For over twenty years Slominski has developed an eclectic and subtly interrelated corpus which repeatedly defies recognition, alternately drawing upon everyday objects or experiences and escaping into a quixotic realm of personal motifs, and oscillating between found objects and handcraft. Dualities reside in many individual works; a sea-green alarm bell bearing the bald injunction „PUSH‟ appeals to the viewer to animate or activate it, while seeming like the expropriated, defunct remnant of some displaced, unknowable reality. In a recent series, the artist has hung garage doors on the gallery walls to suggest dead-ends or false exits as well as abstract paintings. The poet Durs Grunbein appositely observes that "Slominski‟s strategy is to make reparations to that which has been repressed (in history and landscape, craft and lifestyle) by concentrating on that which has been cast aside, the inconspicuous, even the strange."

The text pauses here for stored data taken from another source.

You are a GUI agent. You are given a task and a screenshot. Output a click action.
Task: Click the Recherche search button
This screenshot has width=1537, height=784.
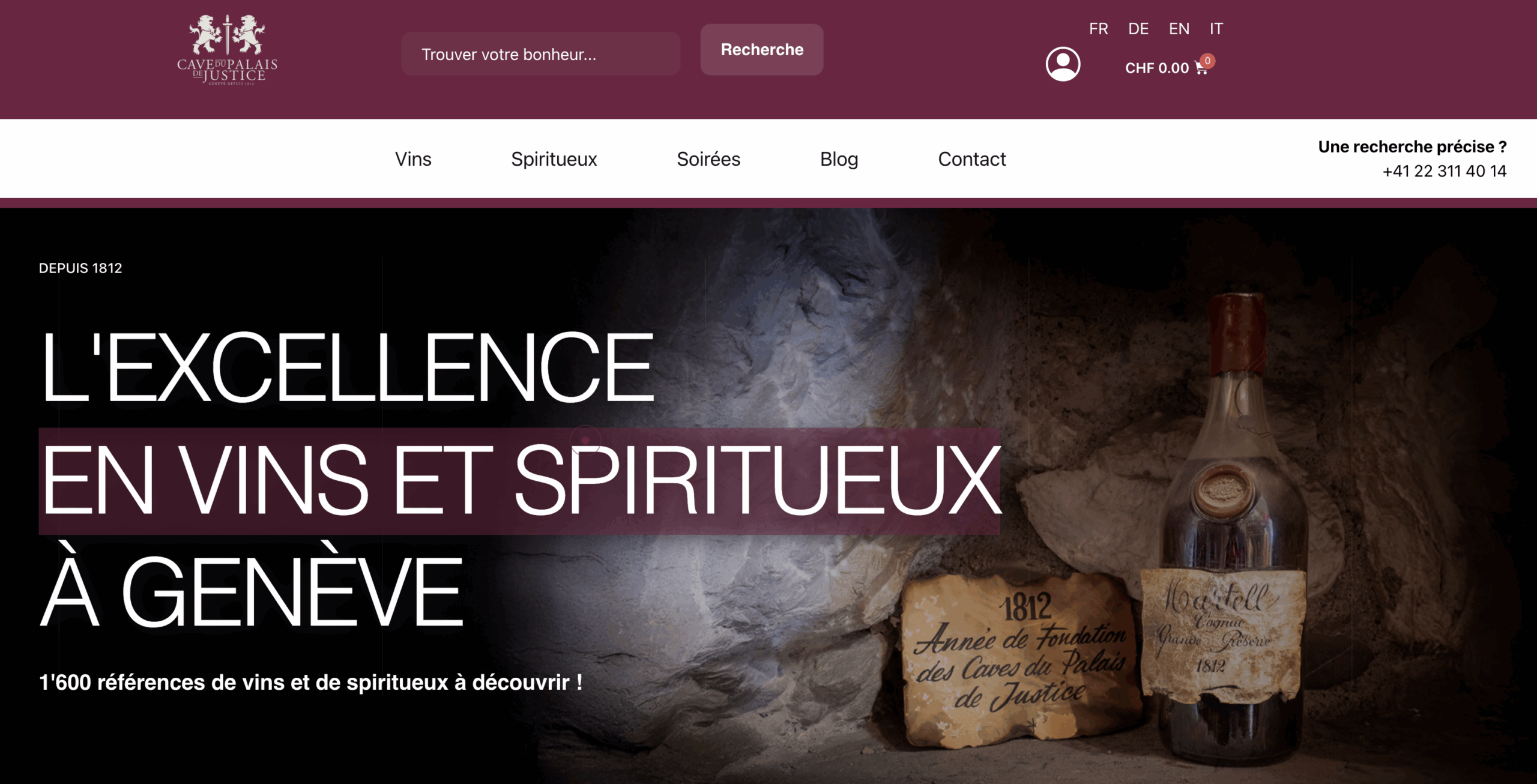(761, 50)

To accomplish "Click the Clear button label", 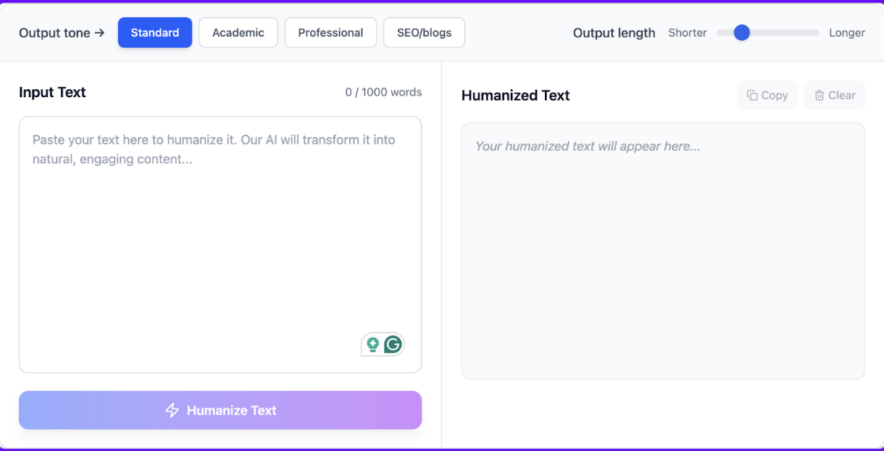I will click(842, 95).
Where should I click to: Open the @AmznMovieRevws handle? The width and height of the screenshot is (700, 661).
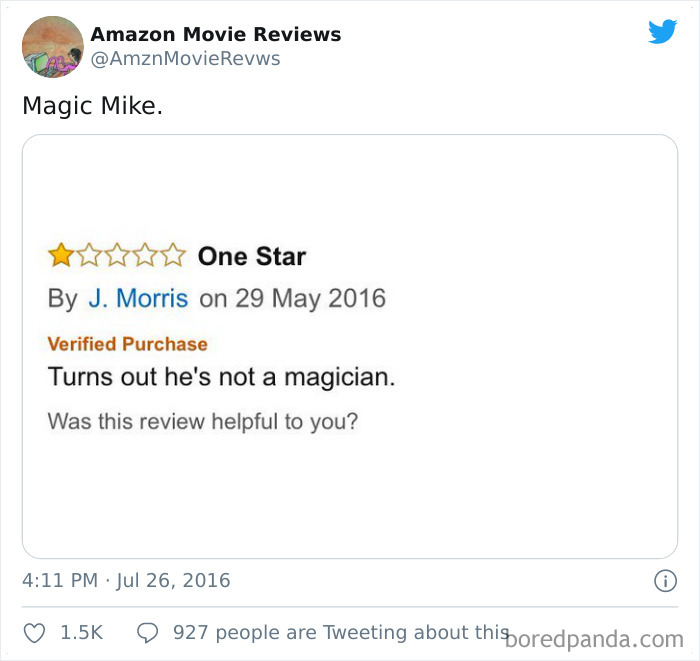(185, 58)
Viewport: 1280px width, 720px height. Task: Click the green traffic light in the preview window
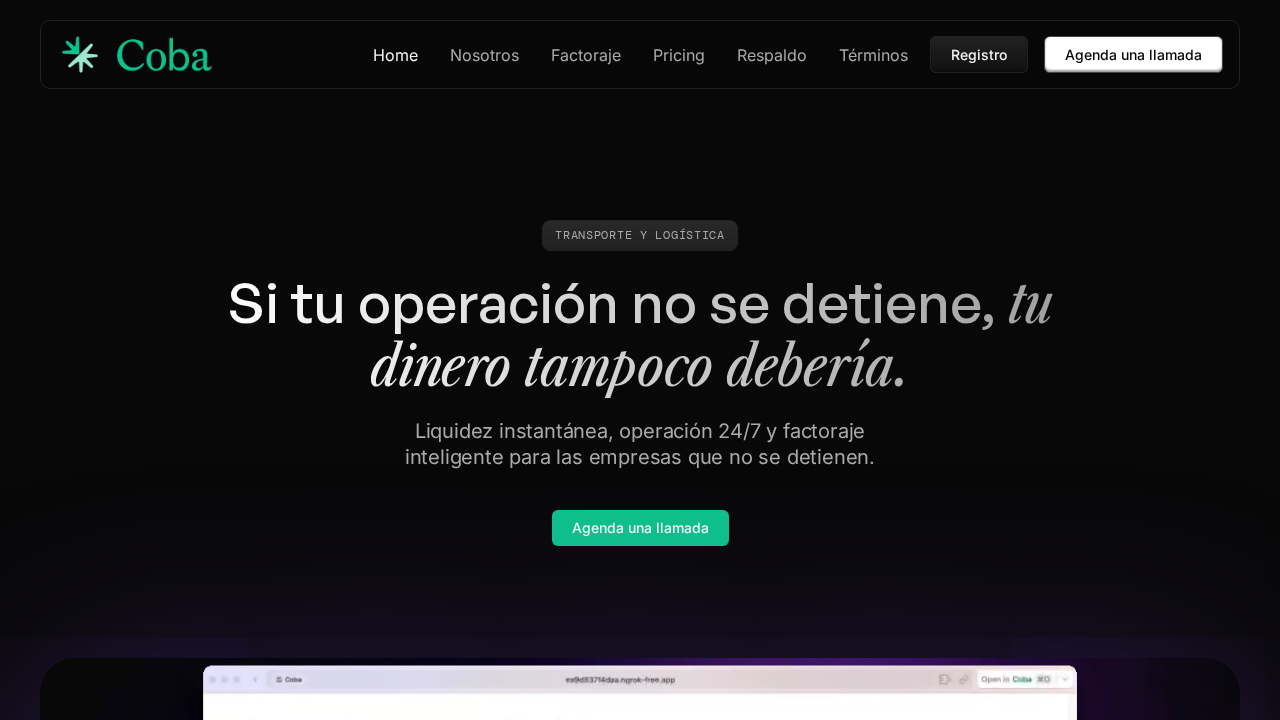(236, 679)
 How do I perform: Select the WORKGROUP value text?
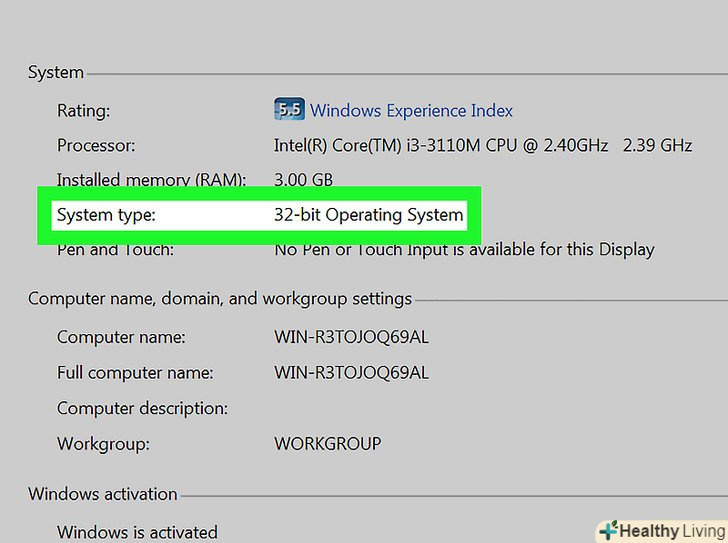[327, 443]
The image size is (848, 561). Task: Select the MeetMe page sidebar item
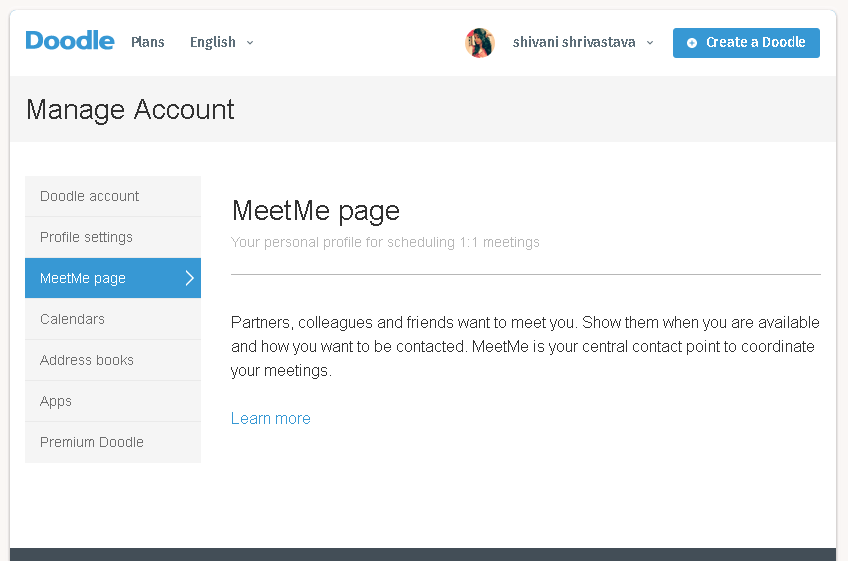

Andreas Slominski (b. 1959, Meppen, Germany) has exhibited internationally, with recent major exhibitions including „X Rated‟, me Collectors Room, Berlin (2011, a show which also included works by William N. Copley); Sammlung Goetz, Munich, Germamy (2010); Museum Boijmans Van Beuningen, Rotterdam, Netherlands (2007); MMK Frankfurt, Germany (2006); Serpentine Gallery, London (2005); Fondazione Prada, Milan (2003); and German Guggenheim, Berlin (1999). Recent group exhibitions include „The Last First Decade‟, Ellipse Foundation Contemporary Art Collection, Cascais, Portugal (2011); „Moby Dick,‟ CCA Wattis Institute for Contemporary Art, San Francisco; and „Vertrautes Terrain: Contemporary Art in & about Germany,‟ ZKM Center for Art and Media, Karlsruhe (2008). Andreas Slominski lives and works in Cologne.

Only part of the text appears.